**Exercise requirements:**
Reproduce each of the following records verbatim, line for line.

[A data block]
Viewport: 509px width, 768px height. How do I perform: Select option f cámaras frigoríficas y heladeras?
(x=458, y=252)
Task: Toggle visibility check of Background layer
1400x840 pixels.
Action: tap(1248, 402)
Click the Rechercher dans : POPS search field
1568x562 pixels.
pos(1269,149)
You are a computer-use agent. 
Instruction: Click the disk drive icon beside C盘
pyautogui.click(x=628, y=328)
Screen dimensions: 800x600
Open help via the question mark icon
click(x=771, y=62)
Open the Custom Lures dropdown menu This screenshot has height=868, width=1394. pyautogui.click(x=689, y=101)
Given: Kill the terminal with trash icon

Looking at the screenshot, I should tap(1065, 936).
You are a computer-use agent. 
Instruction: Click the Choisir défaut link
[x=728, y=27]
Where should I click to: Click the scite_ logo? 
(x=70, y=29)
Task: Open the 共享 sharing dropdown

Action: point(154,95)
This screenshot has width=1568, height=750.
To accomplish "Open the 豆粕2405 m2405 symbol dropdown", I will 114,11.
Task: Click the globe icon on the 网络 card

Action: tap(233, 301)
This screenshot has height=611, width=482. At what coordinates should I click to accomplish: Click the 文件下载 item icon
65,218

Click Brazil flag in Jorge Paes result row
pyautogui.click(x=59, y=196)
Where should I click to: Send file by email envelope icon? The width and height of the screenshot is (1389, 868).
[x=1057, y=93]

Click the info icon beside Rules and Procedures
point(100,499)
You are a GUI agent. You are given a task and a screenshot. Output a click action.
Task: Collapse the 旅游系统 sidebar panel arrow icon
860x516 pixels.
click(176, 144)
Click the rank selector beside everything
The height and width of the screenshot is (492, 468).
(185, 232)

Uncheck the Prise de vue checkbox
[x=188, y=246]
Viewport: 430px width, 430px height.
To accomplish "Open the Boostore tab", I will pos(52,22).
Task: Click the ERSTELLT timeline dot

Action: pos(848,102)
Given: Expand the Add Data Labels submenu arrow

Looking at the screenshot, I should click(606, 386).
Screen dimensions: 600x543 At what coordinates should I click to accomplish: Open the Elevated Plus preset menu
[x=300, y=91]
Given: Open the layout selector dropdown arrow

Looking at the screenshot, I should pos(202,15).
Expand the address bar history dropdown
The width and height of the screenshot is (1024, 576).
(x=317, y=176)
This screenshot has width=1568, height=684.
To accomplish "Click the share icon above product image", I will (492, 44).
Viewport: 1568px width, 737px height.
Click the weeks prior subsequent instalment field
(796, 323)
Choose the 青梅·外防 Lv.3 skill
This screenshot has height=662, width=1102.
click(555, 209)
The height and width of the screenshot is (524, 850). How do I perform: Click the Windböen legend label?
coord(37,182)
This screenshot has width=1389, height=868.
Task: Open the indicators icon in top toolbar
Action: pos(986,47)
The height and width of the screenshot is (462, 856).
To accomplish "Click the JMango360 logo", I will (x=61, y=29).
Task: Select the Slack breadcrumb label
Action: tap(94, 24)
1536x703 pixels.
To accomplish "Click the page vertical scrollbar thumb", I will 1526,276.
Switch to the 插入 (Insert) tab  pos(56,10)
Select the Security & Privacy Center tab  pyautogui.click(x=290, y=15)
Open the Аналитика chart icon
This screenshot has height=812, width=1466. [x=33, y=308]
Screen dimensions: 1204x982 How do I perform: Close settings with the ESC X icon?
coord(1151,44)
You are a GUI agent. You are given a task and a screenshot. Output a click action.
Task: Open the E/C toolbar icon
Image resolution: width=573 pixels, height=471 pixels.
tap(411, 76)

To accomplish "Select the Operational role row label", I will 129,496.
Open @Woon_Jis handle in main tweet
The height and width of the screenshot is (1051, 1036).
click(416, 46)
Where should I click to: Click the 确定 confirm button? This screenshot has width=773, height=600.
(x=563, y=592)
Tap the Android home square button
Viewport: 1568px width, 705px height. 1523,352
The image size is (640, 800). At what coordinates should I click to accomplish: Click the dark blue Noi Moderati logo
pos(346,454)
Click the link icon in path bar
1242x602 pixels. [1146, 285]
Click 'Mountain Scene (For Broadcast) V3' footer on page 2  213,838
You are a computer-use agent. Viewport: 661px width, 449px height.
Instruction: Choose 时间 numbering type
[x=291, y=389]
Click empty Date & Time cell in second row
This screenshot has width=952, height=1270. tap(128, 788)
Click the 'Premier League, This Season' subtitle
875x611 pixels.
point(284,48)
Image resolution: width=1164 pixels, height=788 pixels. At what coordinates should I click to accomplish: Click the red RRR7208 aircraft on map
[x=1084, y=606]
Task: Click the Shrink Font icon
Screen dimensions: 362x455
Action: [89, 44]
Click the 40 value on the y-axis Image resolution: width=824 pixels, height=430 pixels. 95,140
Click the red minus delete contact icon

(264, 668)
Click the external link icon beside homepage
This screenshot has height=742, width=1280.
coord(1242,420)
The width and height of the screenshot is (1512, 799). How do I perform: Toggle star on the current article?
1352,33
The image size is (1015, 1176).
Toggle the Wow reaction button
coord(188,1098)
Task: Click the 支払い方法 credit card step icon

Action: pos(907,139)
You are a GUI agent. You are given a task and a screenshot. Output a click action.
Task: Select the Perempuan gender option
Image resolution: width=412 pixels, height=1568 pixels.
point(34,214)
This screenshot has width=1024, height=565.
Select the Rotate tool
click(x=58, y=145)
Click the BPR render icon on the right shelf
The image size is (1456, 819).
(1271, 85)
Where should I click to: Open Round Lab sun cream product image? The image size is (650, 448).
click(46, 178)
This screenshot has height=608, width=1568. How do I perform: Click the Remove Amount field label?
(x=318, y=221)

**Task output:**
Viewport: 509px width, 768px height. How do I perform: Select option f cámaras frigoríficas y heladeras?
(x=458, y=252)
Task: Toggle visibility check of Background layer
1400x840 pixels.
Action: tap(1248, 402)
Click the Rechercher dans : POPS search field
1568x562 pixels.
pos(1269,149)
You are a computer-use agent. 
Instruction: Click the disk drive icon beside C盘
pyautogui.click(x=628, y=328)
Screen dimensions: 800x600
Open help via the question mark icon
click(x=771, y=62)
Open the Custom Lures dropdown menu This screenshot has height=868, width=1394. pyautogui.click(x=689, y=101)
Given: Kill the terminal with trash icon

Looking at the screenshot, I should tap(1065, 936).
You are a computer-use agent. 
Instruction: Click the Choisir défaut link
[x=728, y=27]
Where should I click to: Click the scite_ logo? 
(x=70, y=29)
Task: Open the 共享 sharing dropdown

Action: point(154,95)
This screenshot has width=1568, height=750.
To accomplish "Open the 豆粕2405 m2405 symbol dropdown", I will 114,11.
Task: Click the globe icon on the 网络 card

Action: tap(233, 301)
This screenshot has height=611, width=482. At what coordinates should I click to accomplish: Click the 文件下载 item icon
65,218

Click Brazil flag in Jorge Paes result row
pyautogui.click(x=59, y=196)
Where should I click to: Send file by email envelope icon? The width and height of the screenshot is (1389, 868).
[x=1057, y=93]

Click the info icon beside Rules and Procedures
point(100,499)
You are a GUI agent. You are given a task and a screenshot. Output a click action.
Task: Collapse the 旅游系统 sidebar panel arrow icon
860x516 pixels.
click(176, 144)
Click the rank selector beside everything
The height and width of the screenshot is (492, 468).
(185, 232)

Uncheck the Prise de vue checkbox
[x=188, y=246]
Viewport: 430px width, 430px height.
To accomplish "Open the Boostore tab", I will pos(52,22).
Task: Click the ERSTELLT timeline dot

Action: pos(848,102)
Given: Expand the Add Data Labels submenu arrow

Looking at the screenshot, I should click(606, 386).
Screen dimensions: 600x543 At what coordinates should I click to accomplish: Open the Elevated Plus preset menu
[x=300, y=91]
Given: Open the layout selector dropdown arrow

Looking at the screenshot, I should pos(202,15).
Expand the address bar history dropdown
The width and height of the screenshot is (1024, 576).
(x=317, y=176)
This screenshot has width=1568, height=684.
To accomplish "Click the share icon above product image", I will (492, 44).
Viewport: 1568px width, 737px height.
Click the weeks prior subsequent instalment field
(796, 323)
Choose the 青梅·外防 Lv.3 skill
This screenshot has height=662, width=1102.
click(555, 209)
The height and width of the screenshot is (524, 850). How do I perform: Click the Windböen legend label?
coord(37,182)
This screenshot has width=1389, height=868.
Task: Open the indicators icon in top toolbar
Action: pos(986,47)
The height and width of the screenshot is (462, 856).
To accomplish "Click the JMango360 logo", I will (x=61, y=29).
Task: Select the Slack breadcrumb label
Action: tap(94, 24)
1536x703 pixels.
To accomplish "Click the page vertical scrollbar thumb", I will 1526,276.
Switch to the 插入 (Insert) tab  pos(56,10)
Select the Security & Privacy Center tab  pyautogui.click(x=290, y=15)
Open the Аналитика chart icon
This screenshot has height=812, width=1466. [x=33, y=308]
Screen dimensions: 1204x982 How do I perform: Close settings with the ESC X icon?
coord(1151,44)
You are a GUI agent. You are given a task and a screenshot. Output a click action.
Task: Open the E/C toolbar icon
Image resolution: width=573 pixels, height=471 pixels.
tap(411, 76)

To accomplish "Select the Operational role row label", I will 129,496.
Open @Woon_Jis handle in main tweet
The height and width of the screenshot is (1051, 1036).
click(416, 46)
Where should I click to: Click the 确定 confirm button? This screenshot has width=773, height=600.
(x=563, y=592)
Tap the Android home square button
Viewport: 1568px width, 705px height. 1523,352
The image size is (640, 800). At what coordinates should I click to accomplish: Click the dark blue Noi Moderati logo
pos(346,454)
Click the link icon in path bar
1242x602 pixels. [1146, 285]
Click 'Mountain Scene (For Broadcast) V3' footer on page 2  213,838
You are a computer-use agent. Viewport: 661px width, 449px height.
Instruction: Choose 时间 numbering type
[x=291, y=389]
Click empty Date & Time cell in second row
This screenshot has width=952, height=1270. tap(128, 788)
Click the 'Premier League, This Season' subtitle
875x611 pixels.
point(284,48)
Image resolution: width=1164 pixels, height=788 pixels. At what coordinates should I click to accomplish: Click the red RRR7208 aircraft on map
[x=1084, y=606]
Task: Click the Shrink Font icon
Screen dimensions: 362x455
Action: [89, 44]
Click the 40 value on the y-axis Image resolution: width=824 pixels, height=430 pixels. 95,140
Click the red minus delete contact icon

(264, 668)
Click the external link icon beside homepage
This screenshot has height=742, width=1280.
coord(1242,420)
The width and height of the screenshot is (1512, 799). How do I perform: Toggle star on the current article?
1352,33
The image size is (1015, 1176).
Toggle the Wow reaction button
coord(188,1098)
Task: Click the 支払い方法 credit card step icon

Action: pos(907,139)
You are a GUI agent. You are given a task and a screenshot. Output a click action.
Task: Select the Perempuan gender option
Image resolution: width=412 pixels, height=1568 pixels.
point(34,214)
This screenshot has width=1024, height=565.
Select the Rotate tool
click(x=58, y=145)
Click the BPR render icon on the right shelf
The image size is (1456, 819).
(1271, 85)
Where should I click to: Open Round Lab sun cream product image? The image size is (650, 448).
click(46, 178)
This screenshot has height=608, width=1568. How do I perform: Click the Remove Amount field label?
(x=318, y=221)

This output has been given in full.